Pictured leaving a nightclub at 3am, the 25-year-old prince has clearly lost quite a bit more hair from that once luxuriant crown.
Sections of pink scalp peep out between tousled blond strands apparently combed forward in an attempt to hide the problem.
The prince is said to be sensitive about his looks, particularly in the hair department, and tends to wear a baseball cap when out socialising.
The first signs that William's locks were in retreat were spotted when he
was 20 - coincidentally at the same polo ground in Cirencester where his father Prince Charles's tell-tale patch was noticed, albeit at the more advanced age of 28.
In contrast, Prince Harry's bushy ginger mop as yet shows no sign of falling foul of what has been called "the curse of the Windsors".
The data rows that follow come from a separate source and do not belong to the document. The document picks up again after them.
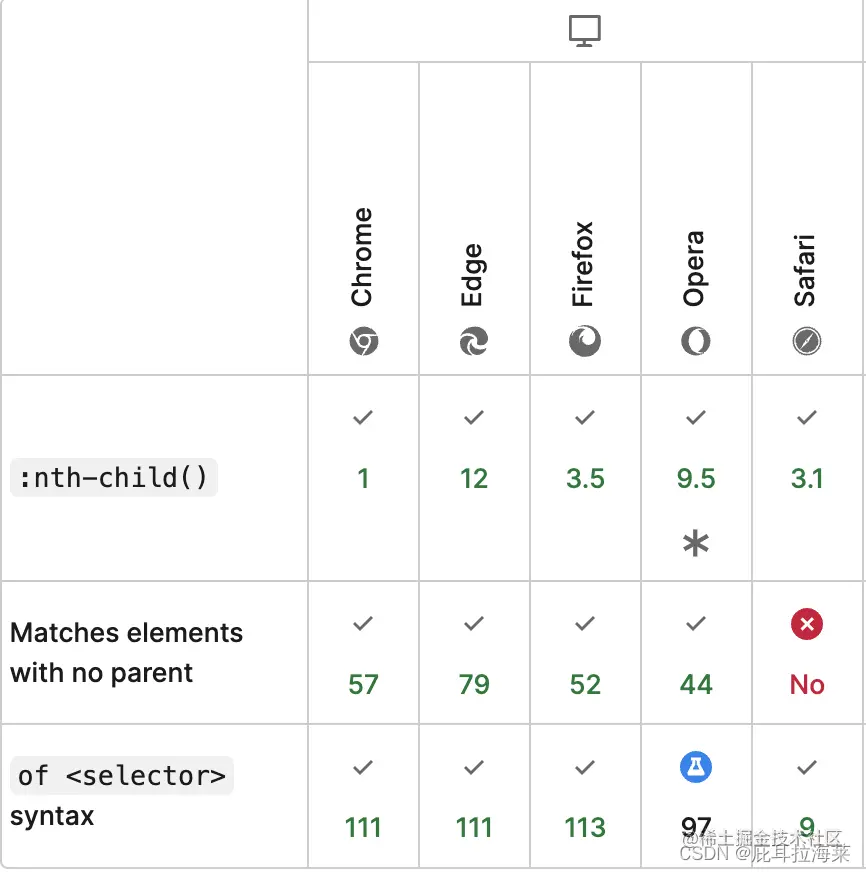Click the Safari compass logo icon

click(x=806, y=341)
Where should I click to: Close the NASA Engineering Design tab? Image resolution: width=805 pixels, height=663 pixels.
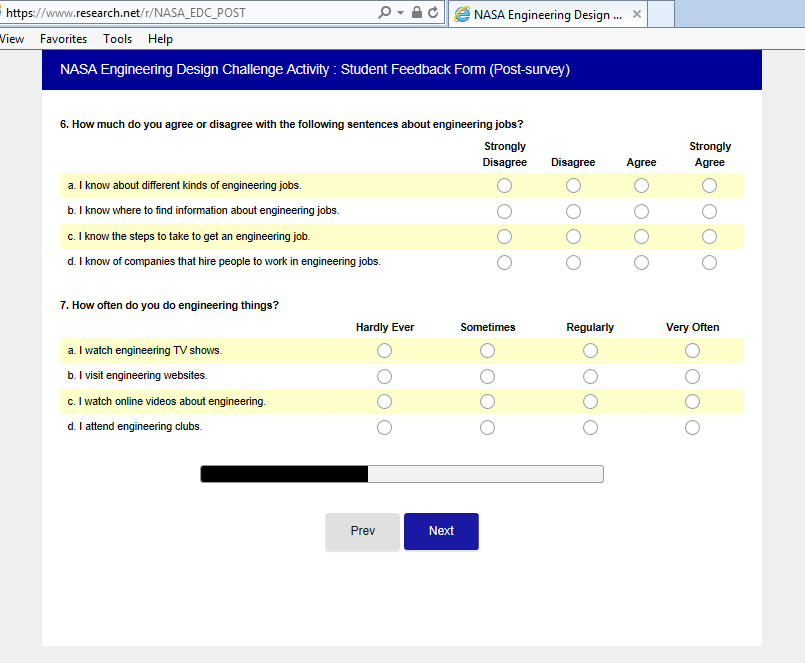[634, 14]
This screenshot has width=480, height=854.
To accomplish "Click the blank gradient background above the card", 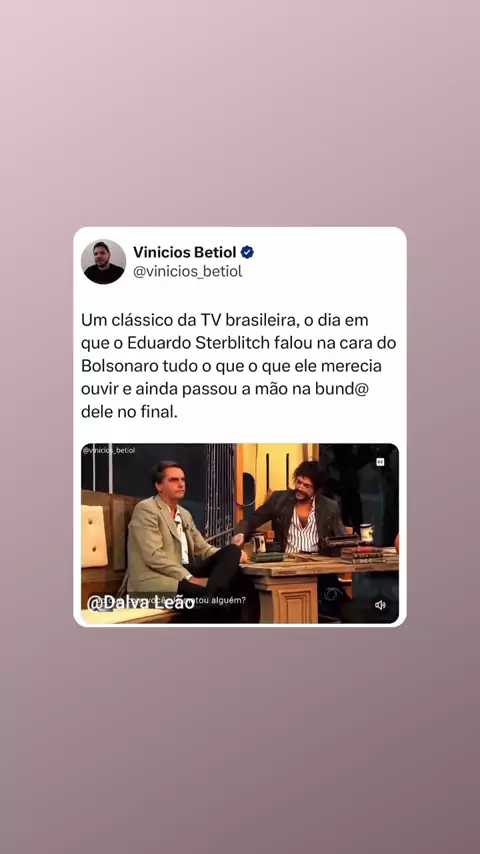I will pyautogui.click(x=240, y=109).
Most experts agree that male pattern baldness is actually passed on by the mother's side of the family. William's late grandfather Earl Spencer had a bald patch.
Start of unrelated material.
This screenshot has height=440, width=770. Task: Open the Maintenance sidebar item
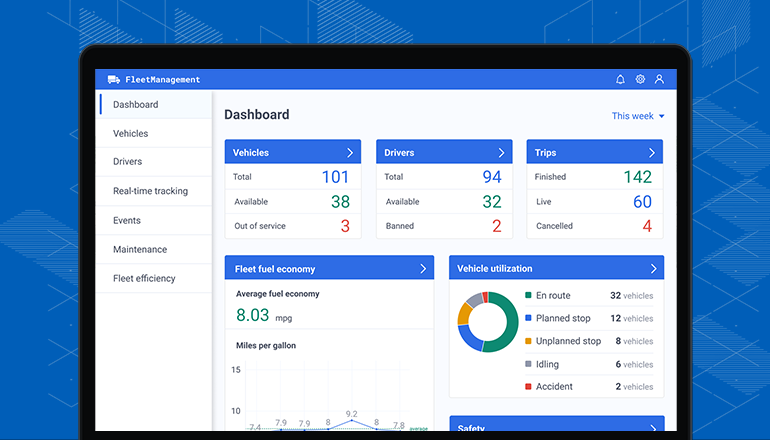pyautogui.click(x=140, y=249)
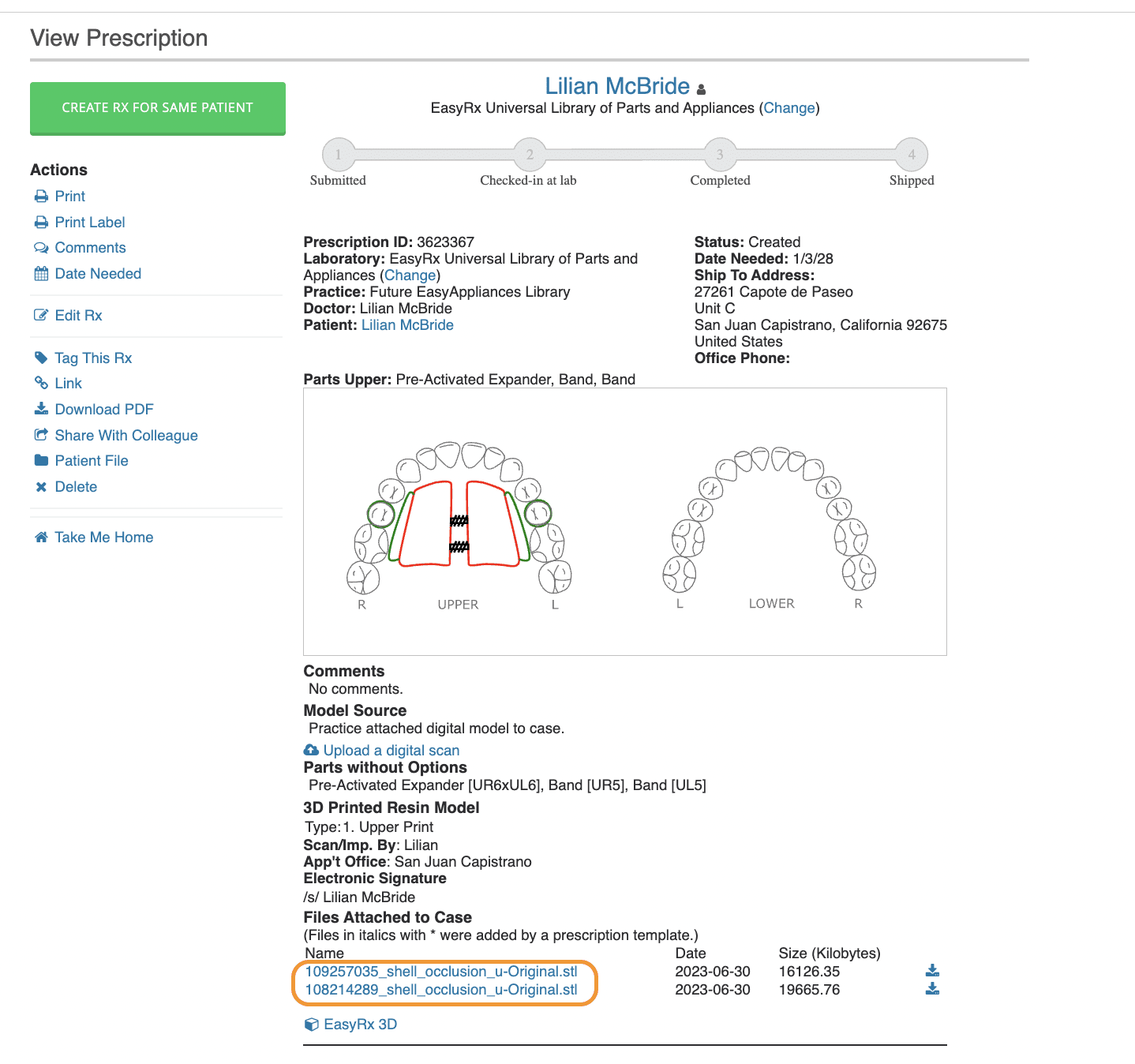Upload a digital scan
The width and height of the screenshot is (1135, 1064).
[x=391, y=750]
The elder members of the Royal Family deal with their follicular challenges in different ways.
William's paternal grandfather, the Duke of Edinburgh, makes little attempt to disguise his shining pate and Prince Edward, who first started thinning at the age of 21, also favours the honest approach.
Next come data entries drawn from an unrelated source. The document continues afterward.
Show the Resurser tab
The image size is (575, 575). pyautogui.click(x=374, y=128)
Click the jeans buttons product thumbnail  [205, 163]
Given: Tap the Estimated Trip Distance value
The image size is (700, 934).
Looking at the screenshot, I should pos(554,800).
Prince Charles, however, goes for the "combover".
There was speculation two years ago, denied by Clarence House, that Charles might have had a transplant or a hair weave when his hairstyle began to look a bit thicker.
So what are his options?
What can William do to keep his thinning locks?
Carol Michaelides, a trichologist with 40 years' experience, says there is no "cure" for genetic baldness.
But there are two drug treatments and the possibility of a hair transplant.
One of the drugs is Minoxidil, which is rubbed into the scalp. This is sold over the counter as Rogaine although the Philip Kingsley clinic, where Mrs Michaelides is based, prepares its own version.
The other is the hormone Propecia, which is available in tablet form and only by prescription.
Both are said to take at least three months to work and there are possible sideeffects.
Minoxidil can cause a rash and Propecia can cause loss of sex drive.
The drugs both cost around ?30 for a month's supply - something which should not tax the royal finances too greatly.
The chances of a successful transplant depend on the quality of hair at the back of the prince's head, which would be cut off and grafted on the afflicted region.
And finally, of course, there is always a toupee or a full wig.